BLACKHAWK! United Kingdom Special Forces - BLACKHAWK!

And here is an article on the knife, from Tactical-Life.com's website, an article written by Leroy Thompson:

Tactical-Life.comBlackhawk UK-SFK British Spec-Ops Dagger » Tactical-Life.com

Great knife, especially for those of you who prefer dagger designs.


----------



## roy (May 25, 2013)

Just a heads up, depending on you location carrying that could land you in jail. Any double edged knife in Texas is classified as a dirk/dagger and as such a prohibited weapon, same category as clubs and brass knuckles.


----------



## Verteidiger (Nov 16, 2012)

Thanks for the heads up.

You bring up a good point, that being one should always comply with Federal, state and local laws with respect to ownership and possession of guns, knives, etc.

In Texas, this knife would be legal only in your own residence, or in a vehicle/RV or vessel that you own. There appear to be hunting and fishing exceptions as well, but I have not carefully researched that because I don't live in Texas....
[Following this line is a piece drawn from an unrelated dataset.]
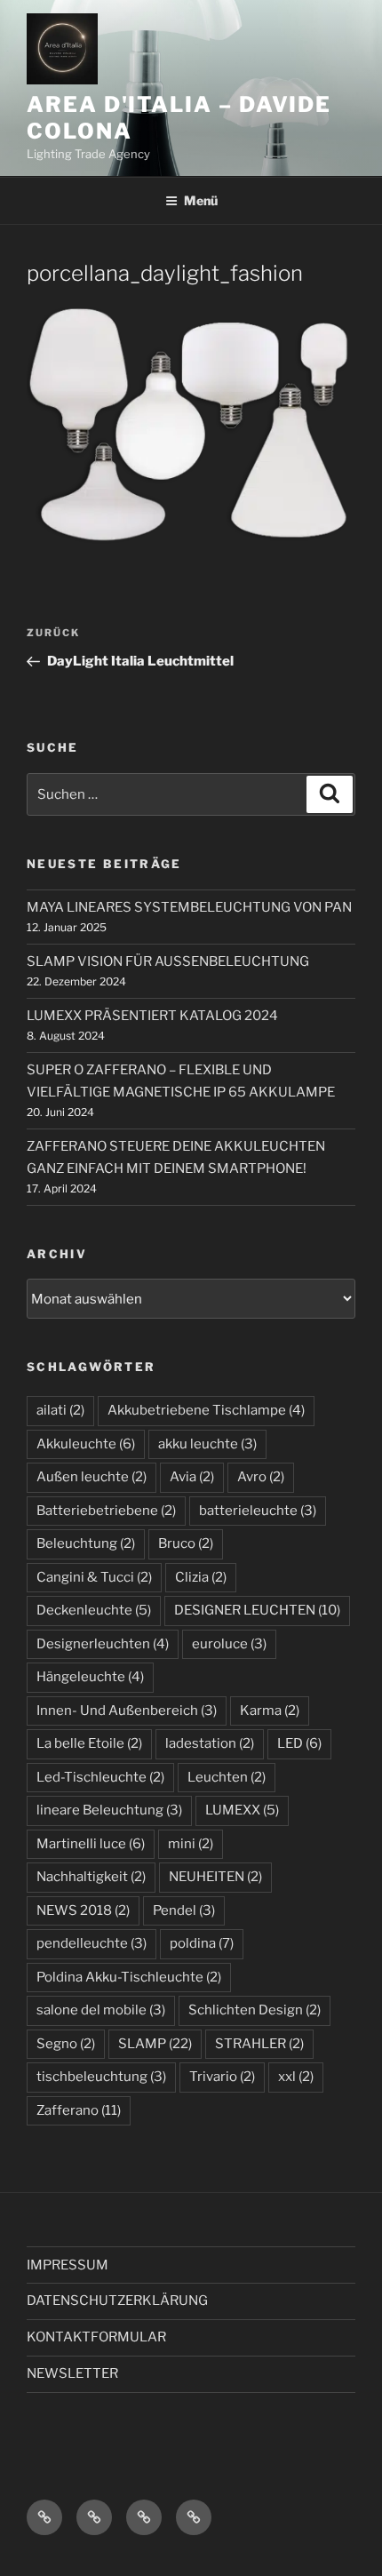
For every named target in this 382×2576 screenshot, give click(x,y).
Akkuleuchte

This knife is too big to carry anyway. It is really a fighting knife, suitable for home defense in civilian hands.

In my state, they are legal, and I could carry it if I wanted to. But I don't.

It is just part of my collection, and I would only use it in self-defense anyway.

I also own tomahawks and clubs that would be classified the same way in Texas. 

In my state, those types of weapons are also legal to own and carry.

Everyone should always check their own set of laws to ensure they comply with them, that is the key point.


----------



## Lucky Jim (Sep 2, 2012)

Verteidiger said:


> ..This knife is too big to carry anyway..


Not if you keep it up your sleeve..


----------